If you have a spare $10,000 and invest it in shares which go up 10 per cent then you will have made $1,000. If instead you use not only your own $10,000 but also $40,000 of someone else's money then you can buy shares costing $50,000 and if they go up by the same 10 per cent then you will have made $5,000 instead of just $1,000.

This is known as "leverage". It can be achieved in various different ways, all of which have some advantages and some disadvantages. Popular ways to gain leverage are margin lending, instalment warrants and Contracts for Difference (CFDs).
Leverage is a two-edged sword. In the example above, if the shares go down 10 per cent, then you will have lost $1,000 using just own money but $5,000 if you use $40,000 of someone else's money as well.

Monday, June 3, 2013

Commodities Futures Market - Hedgers And Speculators.

A popular way to invest in commodities is through a futures contract, which is an agreement to buy or sell, in the future, a specific quantity of a commodity at a specific price. Futures are available on commodities (e.g. grain, oil, metals, etc.) 

Most of the participants in the futures markets are Commercial or Institutional traders of the commodities they trade. These Hedgers may use the commodity markets to take a position that will reduce the risk of financial loss due to a change in price. Other participants, mainly individuals, are Speculators who hope to profit from changes in the price of the futures contract. Speculators typically close out their positions before the contract is due and never take actual delivery of the commodity (e.g. grain, oil, etc.) itself. 

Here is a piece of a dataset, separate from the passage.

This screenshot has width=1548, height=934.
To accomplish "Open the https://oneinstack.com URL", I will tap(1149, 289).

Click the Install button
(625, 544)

Investing in a futures contract will require you to open up a new brokerage account, if you do not have a broker that also trades futures, and to fill out a form acknowledging that you understand the risks associated with futures trading

Each commodity contract requires a different minimum deposit, depending on the broker, and the value of your account will increase or decrease with the value of the contract. If the value of the contract goes down, you will be subject to a margin call and will be required to place more money into your account to keep the position open. Due to the huge amounts of leverage, small price movements can mean huge returns or losses, and a futures account can be wiped out or doubled in a matter of minutes. 

Most futures contracts will also have options associated with them. Options on futures contracts still allow you to invest in the futures contract, but limit your loss to the cost of the option. Options are derivatives and usually do not move point-for-point with the futures contract. 

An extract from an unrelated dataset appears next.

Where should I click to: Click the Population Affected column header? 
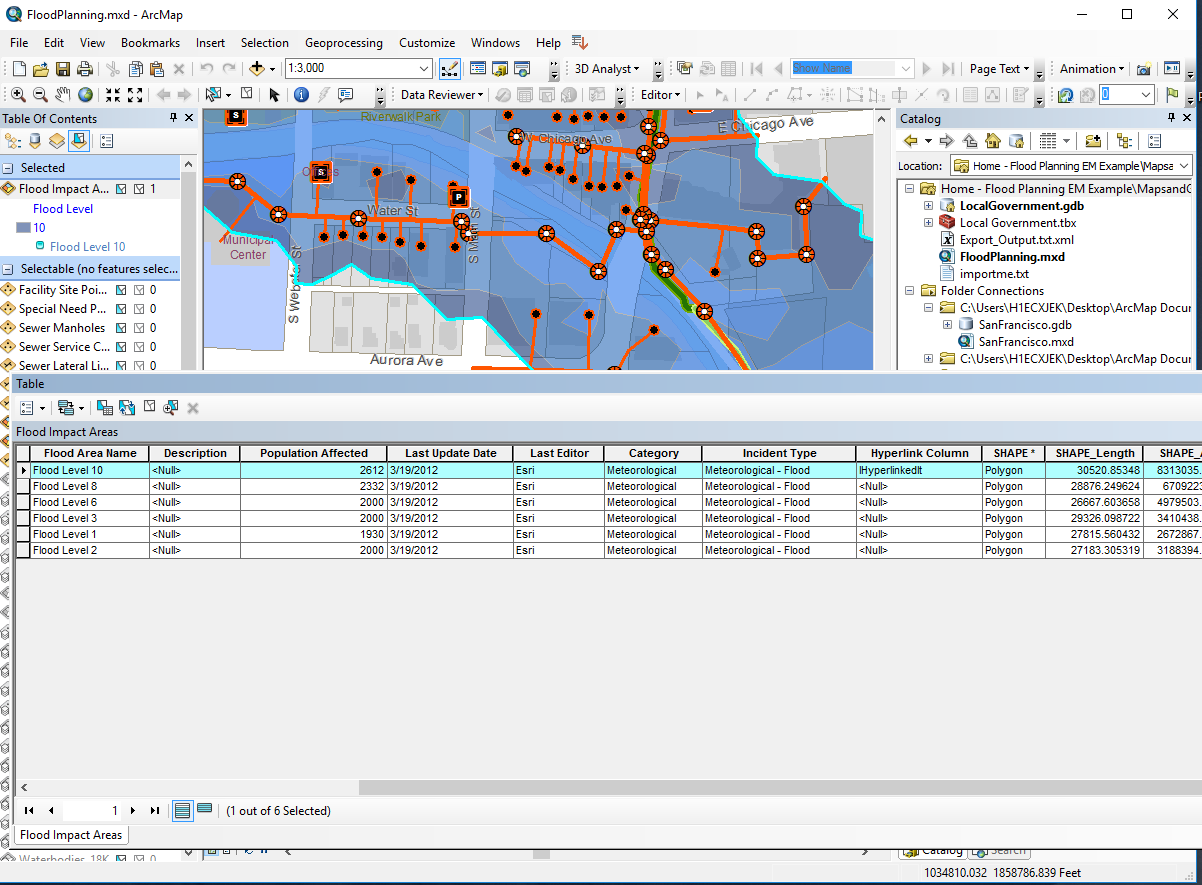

Agriculture, Energy And Metals Commodities. What Are They ?

Commodities are objects that come out of the Earth such as Grains, Metals and Oil. 
Since there are so many, they are grouped in three major categories: Agriculture, Energy and Metals.

Agricultural commodities include:
  • Things you drink, such as sugar, cocoa, coffee and orange juice. These are known as the soft markets.
  • Grains, such as wheat, soybeans, soybean oil, rice, oats and corn.
  • Animals that become food, such as live cattle and pork (called lean hogs).
  • Things you wouldn't eat, such as cotton and lumber.
The Energy category includes Crude oil, Natural gas, RBOB gasoline, and Heating oil. 

The Metals includes mined commodities, such as Gold, Copper, Silver and Platinum.

 People can buy and sell commodities based on speculation. For the more experienced investor, this venue of investing can offer huge returns with very little initial investment. The risks are tremendous and not at all recommended for the inexperienced investor, but some think the outcome more than makes up for the for potential loss.